Assembleia Legislativa aprova projeto de regulamentação da Ceasa Paraná

Assembleia Legsilativa

Projeto agora aguarda sanção do Governo do Estado

A Assembleia Legislativa do Paraná aprovou, na última semana de agosto, a proposta que dispõe sobre a organização e funcionamento dos mercados de produtos alimentares geridos pelas Centrais de Abastecimento do Paraná S.A. - Ceasa Paraná. A medida prevê a possibilidade de associações e pequenas cooperativas de poderem participar do comércio atacadista de hortigranjeiros no Estado. Agora, o texto segue para sanção, ou veto, do Poder Executivo.

Para o diretor presidente da Ceasa Paraná, Éder Eduardo Bublitz, “o projeto atende o processo de regulamentação, normas e prazos dos processos de licitação para a ocupação de espaços – boxes em nossos mercados atacadistas para pessoas jurídicas”. “Estamos dando continuidade ao trabalho realizado também junto ao Ministério Público do Paraná, que atende também a Lei Federal 8985, de 1995, para normatizar e dar chances a todos que queiram comercializar seus produtos no espaço Ceasa”, diz o presidente da empresa.

O projeto de Lei Estadual 494/2020, assinado pelo próprio Governo do Estado, define que a utilização do espaço para pessoa jurídica será após o processo licitatório. O prazo definido de permissão é de 25 anos. Já para a pessoa física, a ocupação do espaço será admitida com a comprovação de produtor rural individual, podendo este estar organizado em associação ou cooperativa. Nesta modalidade, o prazo da autorização remunerada de uso pode ser de um até cinco anos.

Uma emenda parlamentar, do deputado estadual Luiz Cláudio Romanelli (PSB) destacou a inclusão da permissão para que produtores da agricultura familiar, quilombolas e indígenas possam também participar desse processo. “A intenção é garantir para que todos que atuam na comercialização dos hortigranjeiros, seja por parte dos permissionários atacadistas, assim como dos produtores cadastrados na Ceasa, tenham a segurança jurídica em relação aos seus trabalhos, assim como garantir o abastecimento para a população”, diz Éder Eduardo Bublitz.

Outra medida dessa proposição, é de que a direção da Ceasa deverá, em 120 (cento e vinte dias) após a publicação desta Lei, aerizar um processo de recadastramento de todos os permissionários, e particulares autorizados que atuam no mercado até a data do lançamento do edital, para conferir a regularidade do TPRU – Termo de Permissão Remunerada de Uso, e o TARU – Termo de Autorização Remunerada de Uso.
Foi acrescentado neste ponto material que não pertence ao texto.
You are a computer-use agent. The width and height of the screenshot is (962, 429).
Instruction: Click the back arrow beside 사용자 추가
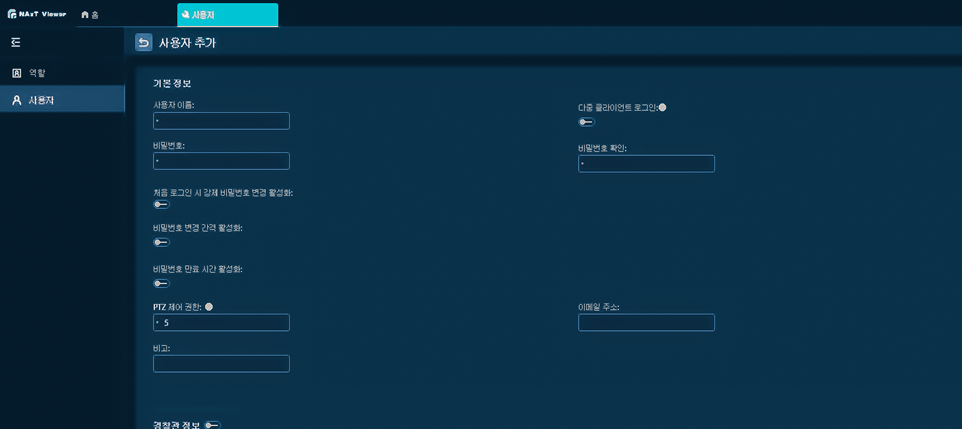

Essas informações deverão também constar no endereço eletrônico da Ceasa – www,ceasa.pr.gov.br, os dados dos permissionários, com a razão social, ou nome, CNPJ ou CPF, e o período da vigência da permissão.

O texto prevê ainda que a administração da Ceasa, deverá organizar o mercado atacadista, e o mercado do produtor, estabelecendo ainda dias e horários de funcionamento, manter atualizado o cadastro dos permissionários e produtores.